Lil Tecca singles chronology
| "Bossanova" (2019) | "Did It Again" (2019) | "Ransom (Remix)" (2019) |

Music video
- "Did It Again" on YouTube

= Did It Again (Lil Tecca song) =

2019 single by Lil Tecca

"Did It Again" is a song by American rapper Lil Tecca. It was released on July 24, 2019, as the seventh single from his debut mixtape We Love You Tecca.
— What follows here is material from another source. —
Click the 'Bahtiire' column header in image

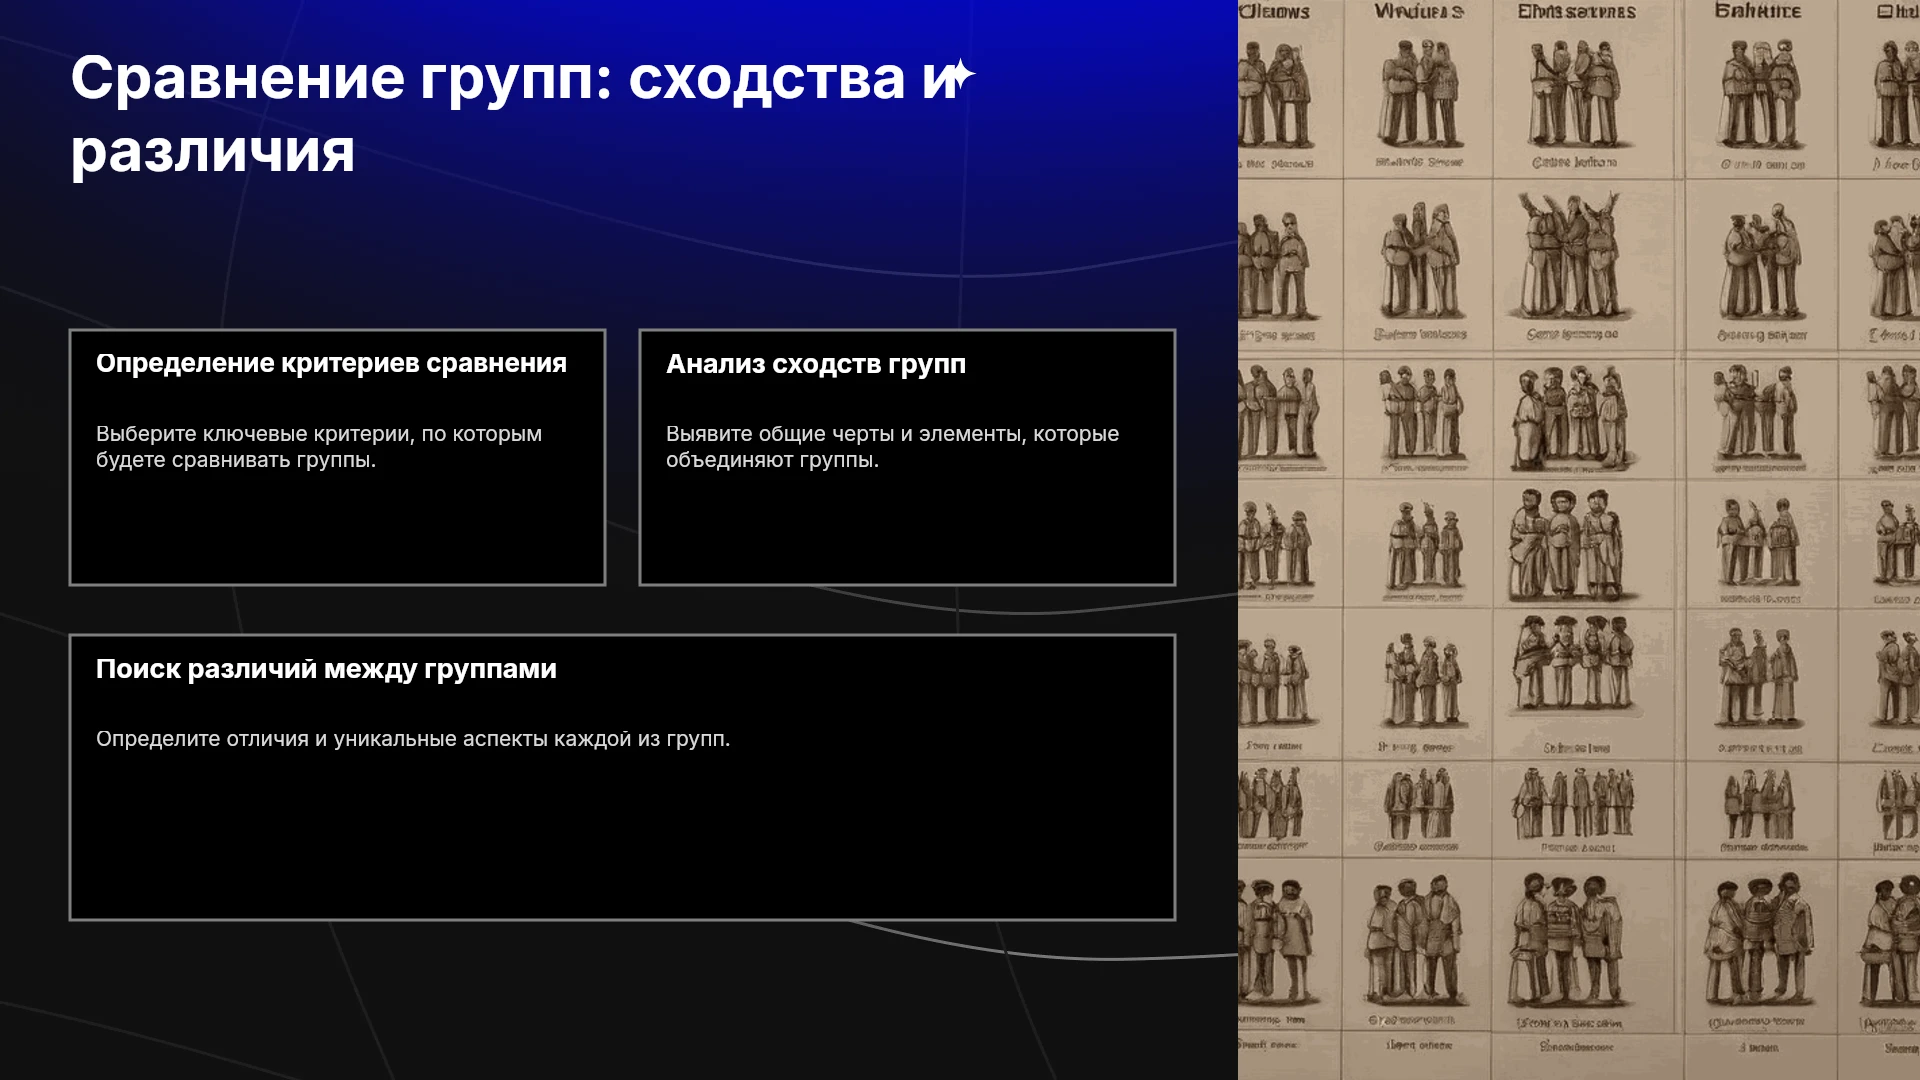point(1758,11)
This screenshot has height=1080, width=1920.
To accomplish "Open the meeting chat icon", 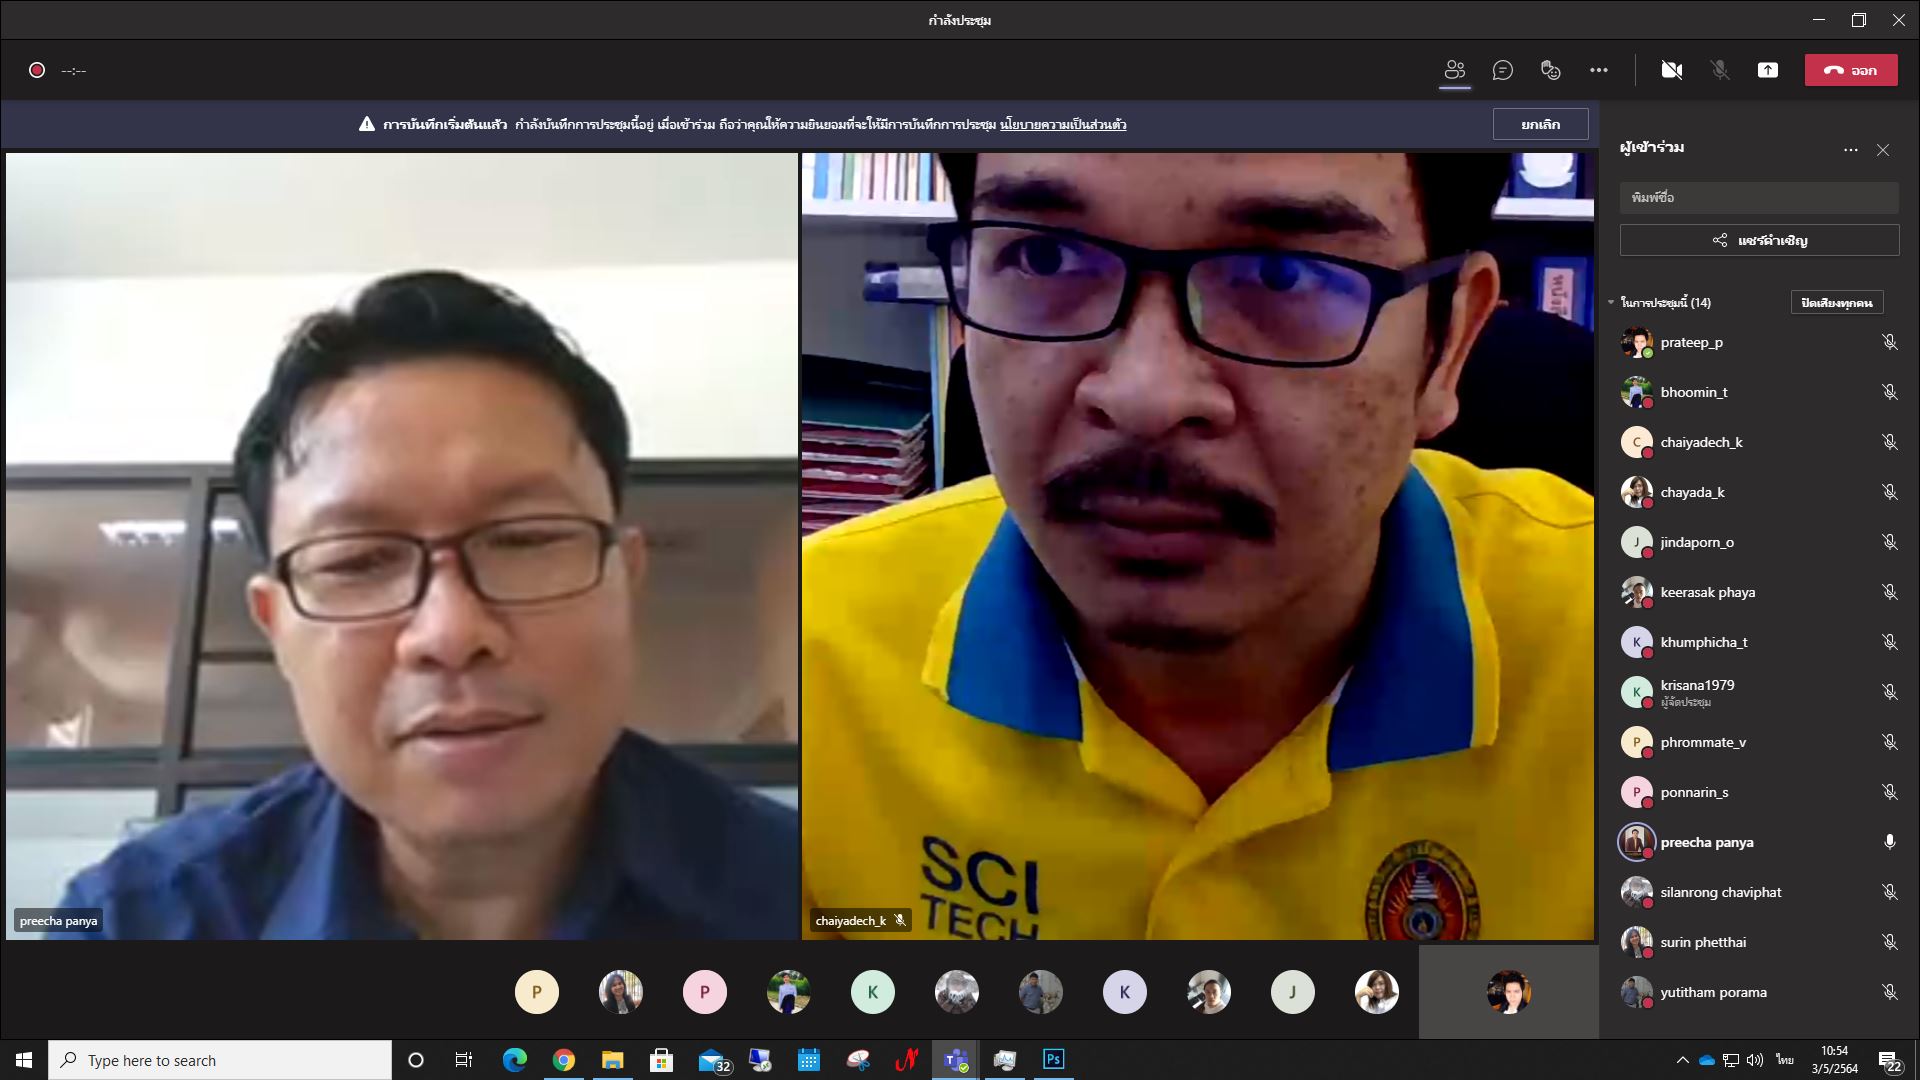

The song debuted at number 100 and peaked at 64 on the Billboard Hot 100, making it his second entry after "Ransom" peaked at number 4.

== Background ==
The song was originally released as a single on January 21, 2019, before being re-released on July 24, 2019.

== Chart performance ==
Did It Again debuted at number 100 on the Billboard Hot 100, and eventually reached its peak at number 64. On October 23, 2023, the single was certified two-timesplatinum by the Recording Industry Association of America (RIAA) for combined sales and streaming equivalent units of over a two million units in the United States.

== Music video ==
The music video debuted on WorldStarHipHop on March 2, 2019. It has over 78 million views as of January 2022.

== Charts ==

| Chart (2019) | Peak position |
|---|---|
| Canada (Canadian Hot 100) | 34 |
| Greece International (IFPI) | 63 |
| Ireland (IRMA) | 89 |
| UK Singles (OCC) | 84 |
| US Billboard Hot 100 | 64 |
| US Hot R&B/Hip-Hop Songs (Billboard) | 24 |
| US Rhythmic Airplay (Billboard) | 29 |
| US Rolling Stone Top 100 | 26 |

==Certifications==

| Region | Certification | Certified units/sales |
| Brazil (Pro-Música Brasil) | Gold | 20,000^{‡} |
| Canada (Music Canada) | Gold | 40,000^{‡} |
| New Zealand (RMNZ) | Gold | 15,000^{‡} |
| Portugal (AFP) | Gold | 5,000^{‡} |
| United Kingdom (BPI) | Silver | 200,000^{‡} |
| United States (RIAA) | 2× Platinum | 2,000,000^{‡} |
^{‡} Sales+streaming figures based on certification alone.